Ele defendeu a manutenção de eventos como o Fentepira (festival nacional de teatro), mesmo apelo feito por Vânia Melo, da Associação de Dança de Piracicaba, sobre a Semana da Dança. A possibilidade, já aventada, de a Pinacoteca e a Biblioteca saírem dos atuais prédios que ocupam também gerou manifestações contrárias dos participantes, como Odair Jorge Demarchi, da Associação Piracicabana dos Artistas Plásticos.
“Os erros cometidos pela antiga gestão não devem ser esquecidos ou minimizados. Queremos que o Plano Municipal de Cultura seja executado em sua totalidade e, quando necessário, discutido com toda a sociedade, com a garantia de orçamento para seu cumprimento nos próximos anos”, declarou Fernanda Ferreira, da Frente das Culturas de Piracicaba, que cobrou que os editais abertos pela Prefeitura “sejam menos burocráticos” e reivindicou “reunião ampla com a classe artística para a discussão do Plano Plurianual”.
COMPROMISSO – Os vereadores fizeram questionamentos e reafirmaram o compromisso com o setor. Pedro Kawai perguntou se o Codepac foi questionado sobre o uso expandido que o Executivo quer dar ao Engenho Central, tombado pelos patrimônios estadual e municipal, e se as propostas do governo contam com o aval do Conselho Municipal de Cultura. “Todas as ações têm que passar por consulta, ou seja, tem que nomear [o novo conselho] para depois apresentá-las.”
Thiago Ribeiro e Ana Pavão reiteraram a intenção de seus mandatos em colaborar com a classe artística. “Estou à inteira disposição, pois merecem valroização, respeito e apoio do Poder Público”, disse o parlamentar. “Podem contar com o meu gabinete. É uma classe a quem vou estar ajudando sempre”, afirmou a vereadora.
Paulo Camolesi citou as dificuldades da categoria e defendeu o auxílio financeiro. “Visto que a secretaria tem verba destinada para cultura, então nada mais justo do que repassá-la a artistas, ao pessoal de som e iluminação que faz parte da cadeia de cultura e entretenimento.” Sérgio da Van disse ver “grande preocupação de Adolpho com os artistas e na valorização de cada um deles”.

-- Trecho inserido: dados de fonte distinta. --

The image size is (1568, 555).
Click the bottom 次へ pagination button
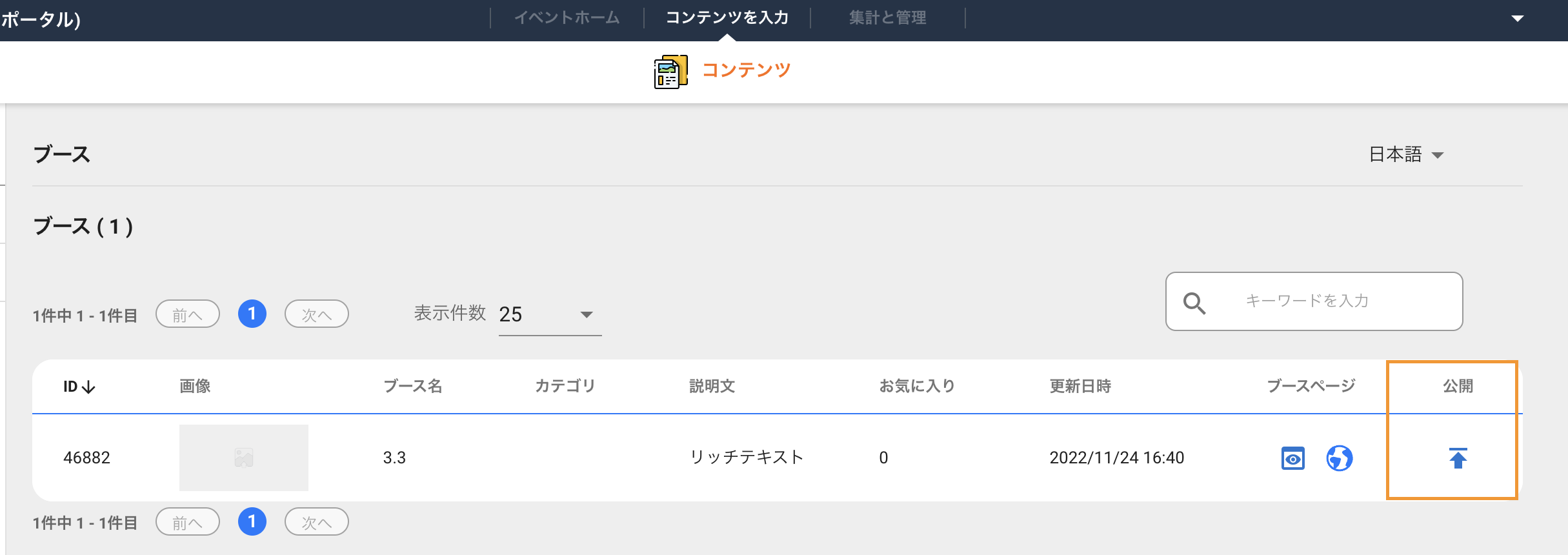317,522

Silvia Morales leu posicionamento do mandato coletivo defendendo, “em relação à separação das secretarias, o funcionamento pleno dos quatro centros culturais e do Armazém da Cultura” e a adequação do município aos novos prazos da Lei Aldir Blanc. Quanto ao “Engenho da Cultura”, Silvia, junto com Jhoão Scarpa e Pablo Carajol, disse que para quaisquer alterações para o complexo deve ser apresentado projeto de uso e ocupação que envolva o Engenho e o Parque do Mirante, “com consulta e participação dos diversos setores da sociedade”.
Rai de Almeida, que conduziu toda a audiência pública, ao final encaminhou a criação de uma comissão “com os diferentes segmentos da cultura, para que acompanhe todo o processo de elaboração” do novo Plano Plurianual, “que é a peça que vai definir as políticas para os próximos quatro anos”, como também a ocupação proposta para o Engenho Central e a possível mudança de prédios da Pinacoteca e da Biblioteca.
Ricardo Vasque – do departamento de comunicação da Câmara.